TEXTO SELECIONADO:
------------------------------------------------------------

Crítica | Outras metragens

O Fim do Sofrimento

Somos de Marte e é pra lá que devemos ir

(The End of Suffering, GRE, 2020)
Nota  
  • Gênero: Experimental
  • Direção: Jacqueline Lentzou
  • Roteiro: Jacqueline Lentzou
  • Duração: 14 minutos

Eu sei o que Sofia está sentindo, tudo é muito próximo e particular. Me controlo, enquanto ela não — em partes. A angústia estampada no rosto, estampada na fuga, estampada no ato de falar e ouvir o universo em desespero. Há o pânico, a ansiedade e a melancolia; há o deslocamento e a introspecção crescentes. O Fim do Sofrimento consegue uma adjetivação rara: chegar às raias do didatismo e voltar dele correndo com poesia, delicadeza e coragem para destrinchar o mal do(s) século(s).

------------------------------------------------------------

TAREFA PROPOSTA A: Nos registros, reescreva por inteiro as linhas que vão da que contém "You are a computer-use" até a que contém "[x=94, y=42]", somando 3 a cada coordenada das respostas. Deixe as imagens de fora.

LISTAGEM:
------------------------------------------------------------

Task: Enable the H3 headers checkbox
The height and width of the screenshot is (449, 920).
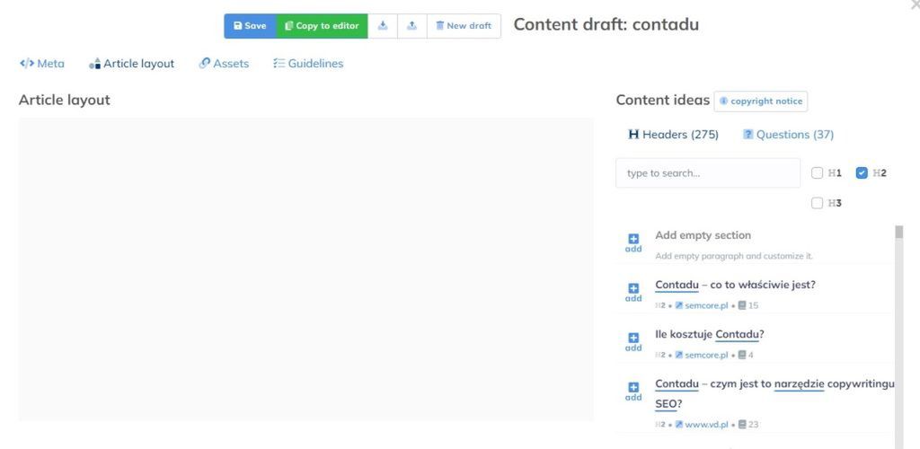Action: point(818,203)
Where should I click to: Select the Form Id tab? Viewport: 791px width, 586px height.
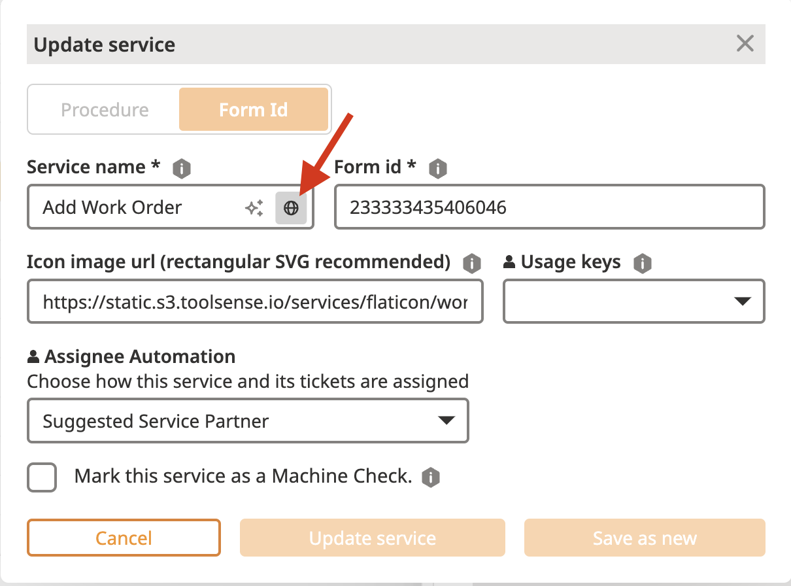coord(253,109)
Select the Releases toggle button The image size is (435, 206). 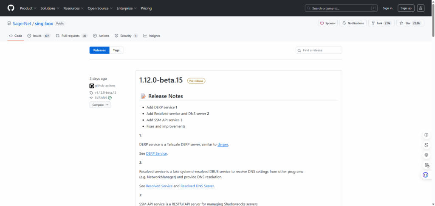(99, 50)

------------------------------------------------------------

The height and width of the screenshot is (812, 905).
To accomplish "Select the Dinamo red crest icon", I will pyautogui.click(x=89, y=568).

------------------------------------------------------------

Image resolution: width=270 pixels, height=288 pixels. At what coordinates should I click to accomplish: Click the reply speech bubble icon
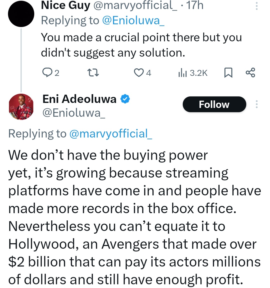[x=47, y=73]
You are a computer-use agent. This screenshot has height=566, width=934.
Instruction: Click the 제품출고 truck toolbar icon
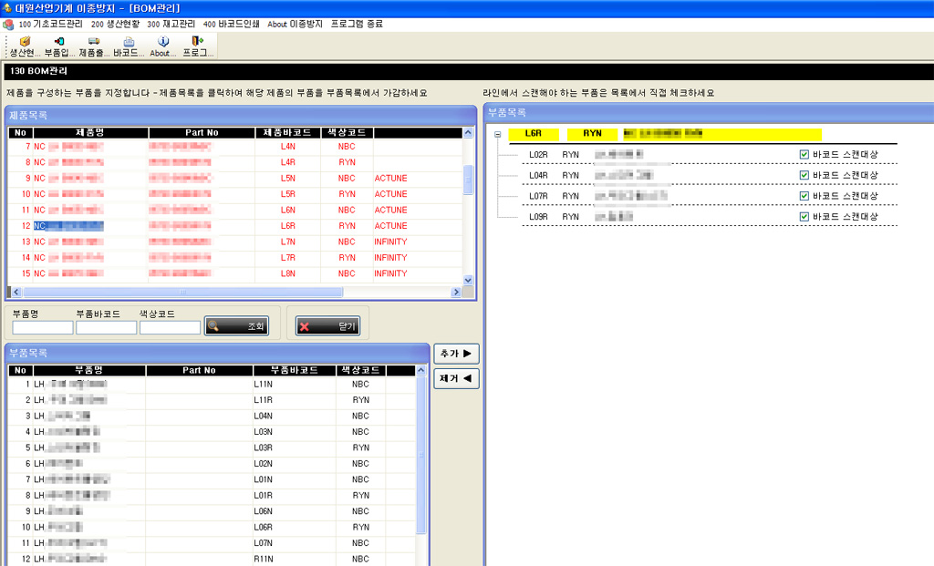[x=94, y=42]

------------------------------------------------------------

TAREFA PROPOSTA B: Dê continuidade à crítica sobre O Fim do Sofrimento a partir do ponto em que ela termina.

RESPOSTA DO EXERCÍCIO A:
You are a computer-use agent. This screenshot has height=566, width=934.
Instruction: Click the 제품출고 truck toolbar icon
[x=97, y=45]

RESPOSTA DO EXERCÍCIO B:
A cineasta grega Jacqueline Lentzou, que esteve esse ano na competição do Festival de Berlim com seu primeiro longa-metragem, realiza aqui uma auto análise transformada em carinho próprio, um olhar terno sobre o medo do desconhecido enclausurado nas nossas emoções. Com aparente simplicidade fantástica, o filme afaga sua protagonista como também ao espectador mais sensível e/ou envolvido com situações semelhantes, não à toa gradativamente se referindo a ela no coletivo.

O Fim do Sofrimento
Cortesia Festival Ecrã

Com um diálogo extrasensorial reverberado pelo universo para contactar uma alma carente de sossego emocional, O Fim do Sofrimento explicita sua intenção com a frontalidade perigosa do seu texto, que não metaforiza sua verbalização; Lentzou busca espelhar uma fatia social que adoeceu e não se vê representada na exploração da felicidade exacerbada da internet. Sofia é um pouco de nós, ou exatamente todos inteiros e fundos em descontentamento.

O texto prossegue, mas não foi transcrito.